Deploying my website

Post #3 published on 2023-12-30 by Tobias Fedder

It is live. 🎉 I've done it.
2023 is the year of this website's start over — yes, that was close.

Now that I begin overthinking this: while I am writing this, the website isn't live yet. It will be when you are reading it. But if that's how I determine it, then I could have claimed that in any of the blog posts I've written so far.
Okay, let me rephrase that.

In this blog post I go through the final steps on my way to make this website publicly available. It is therefore the last post before launch. (🎉)

All that's left to do is

copying the files I created, to a linux server I already have,
pointing my domain to the server's IP address, and
serving the files from a web server that is already running.

A piece of cake, but…
the reason for a linux server already being there is that I've been running some web services, used by my family, for quite some time. For the same reason a webserver, namely Caddy, is installed and running. I needed a reverse proxy to make the web services available over HTTPS. Caddy was the easiest to configure as such. Especially because Caddy can grab some TLS certificates from Let's Encrypt just by putting the domain name in the configuration.
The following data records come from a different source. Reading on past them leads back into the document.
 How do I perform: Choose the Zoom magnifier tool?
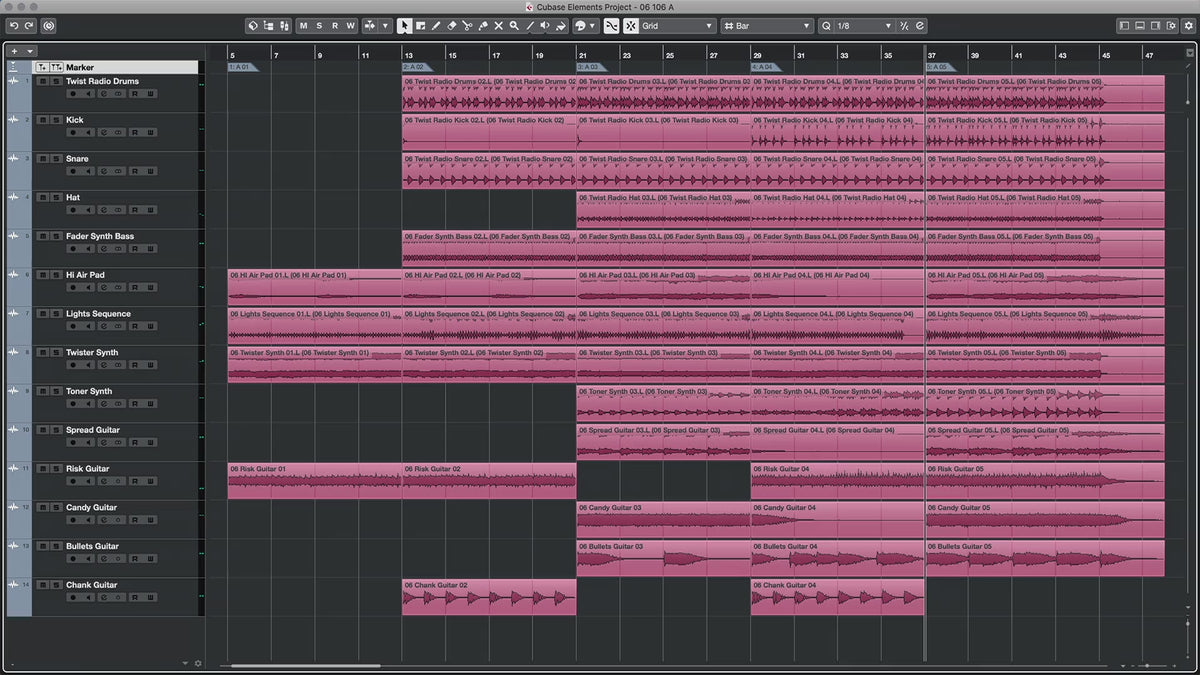pyautogui.click(x=514, y=25)
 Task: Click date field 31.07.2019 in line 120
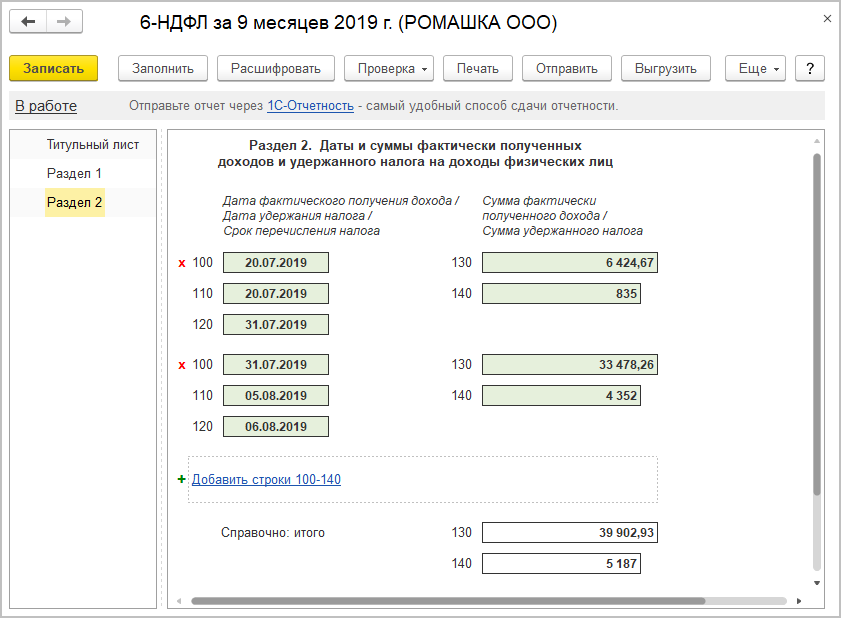click(276, 325)
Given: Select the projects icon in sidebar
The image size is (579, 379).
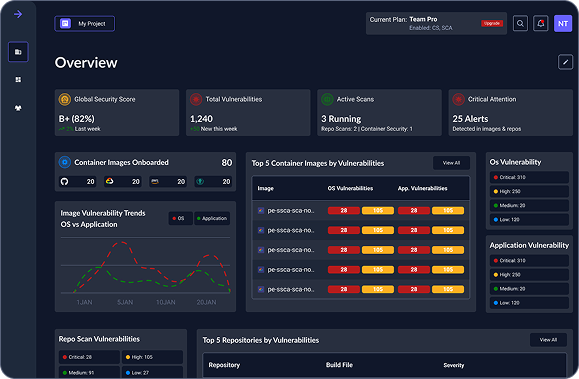Looking at the screenshot, I should pyautogui.click(x=18, y=52).
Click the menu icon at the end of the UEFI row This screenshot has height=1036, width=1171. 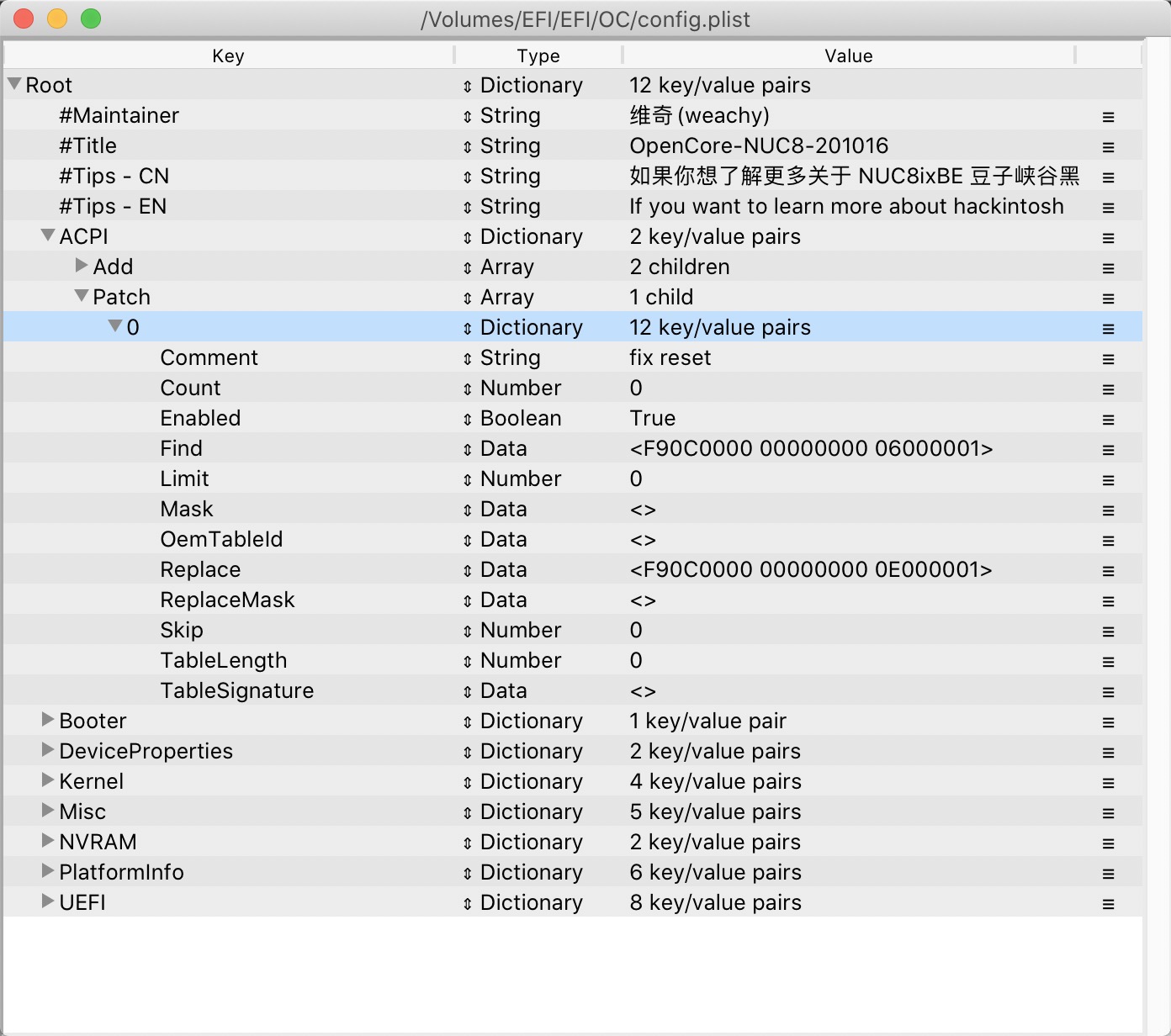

Trying the webserver config locally

The web services already running on the server shall continue working just fine, while the webserver, from now on, also serves a bunch of static files that I call my website. Instead of messing with the Caddy instance on the server, let me try that out locally first. I'll use docker compose for that. My docker-compose.yml looks like this:

version: "3.9"

services:
  caddy:
    container_name: caddy
    image: caddy:2.7.6-alpine
    volumes:
      - "./server/config/Caddyfile:/etc/caddy/Caddyfile:ro"
      - "./server/config/certs:/etc/certs:ro"
      - "./_site:/srv/tfedder:ro"
    ports:
      - "80:80"
      - "443:443"
    environment:
      TLDOMAIN: localhost
      NON_PROD_TLS: "tls /etc/certs/tfedder.localhost+4.pem /etc/certs/tfedder.localhost+4-key.pem"
      TZ: Europe/Berlin
      CADDY_DATE_STRING: 2023-13-32
      NON_PROD_DOMAINS: >
        dev.tfedder.localhost {
          tls /etc/certs/tfedder.localhost+4.pem /etc/certs/tfedder.localhost+4-key.pem
          reverse_proxy gateway.docker.internal:8080
        }
    extra_hosts:
      - "gateway.docker.internal:host-gateway"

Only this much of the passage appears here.